佐川前長官ら不起訴不当 大阪検審 森友改ざん、再捜査へ

 学校法人「森友学園」を巡る財務省の決裁文書改ざんで、有印公文書変造・同行使容疑などで告発され、大阪地検特捜部が不起訴とした佐川宣寿(のぶひさ)前国税庁長官(61)ら当時の財務省理財局幹部ら六人について大阪第一検察審査会は「言語道断」として「不起訴不当」と議決し、二十九日に公表した。

 国有地を学園に八億円余り値引きし売却した問題を受け、背任容疑で告発され不起訴となった、財務省近畿財務局の統括国有財産管理官を務めた池田靖氏ら四人も不起訴不当とした。「社会的に注目を集めた」として法廷での事実解明を求めた。不起訴不当は計十人で議決は十五日付。

 学園が国有地で計画した小学校の名誉校長には安倍昭恵首相夫人が一時就任しており、官僚による安倍政権への忖度(そんたく)疑惑が浮上した問題で特捜部は再捜査に乗り出す。ただ「起訴相当」ではなかったため、再び不起訴とした場合は検審の二回目の審査には進まず、強制起訴はされない。佐川氏らの刑事責任が不問になる可能性が出てきた。

 二〇一七年二月、近畿財務局が地中で見つかったごみの撤去費として値引きし国有地を売却したことが判明。二月下旬から四月にかけて財務省は十四件の文書を改ざんし、昭恵夫人の名前や「特例的な内容」といった文言を削除した。

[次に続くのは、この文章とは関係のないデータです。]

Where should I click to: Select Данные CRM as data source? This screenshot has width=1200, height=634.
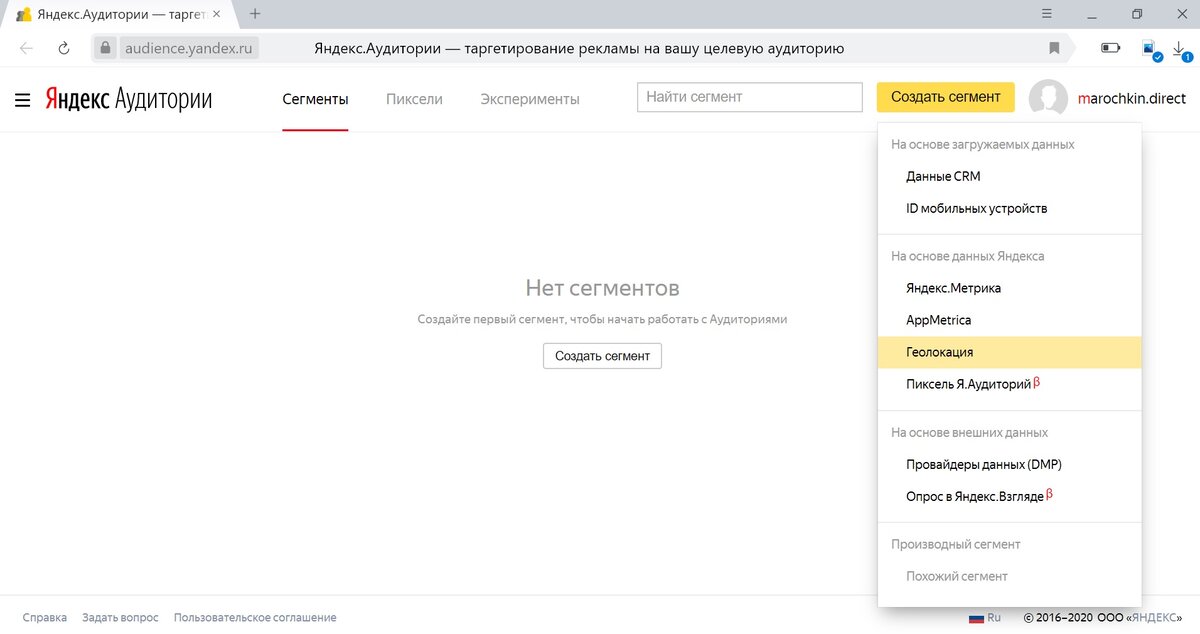tap(941, 176)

 検審は改ざん当時、理財局長だった佐川氏に関し「実質的な指揮命令権を有し、部下の供述からも『(改ざんを)指示していない』との本人供述に信用性はない」と指摘。「決裁を経た文書を改ざんする行為は市民感覚からするといかなる理由があっても許されず、言語道断の行為」と厳しく批判した。公文書毀棄(きき)容疑で六人、有印公文書変造・同行使容疑でうち三人を不起訴不当とし、虚偽公文書作成容疑は不起訴相当とした。

 背任容疑については値引いて売り払わなければ、ごみ撤去費を理由に約十億円の損害賠償請求を起こされる可能性があったとの検察側の結論に「相当の疑問が残る」と言及した。

 大阪地検特捜部は「内容を踏まえて適切に対応したい」とのコメントを出した。昨年五月、佐川氏ら計三十八人を不起訴にしていた。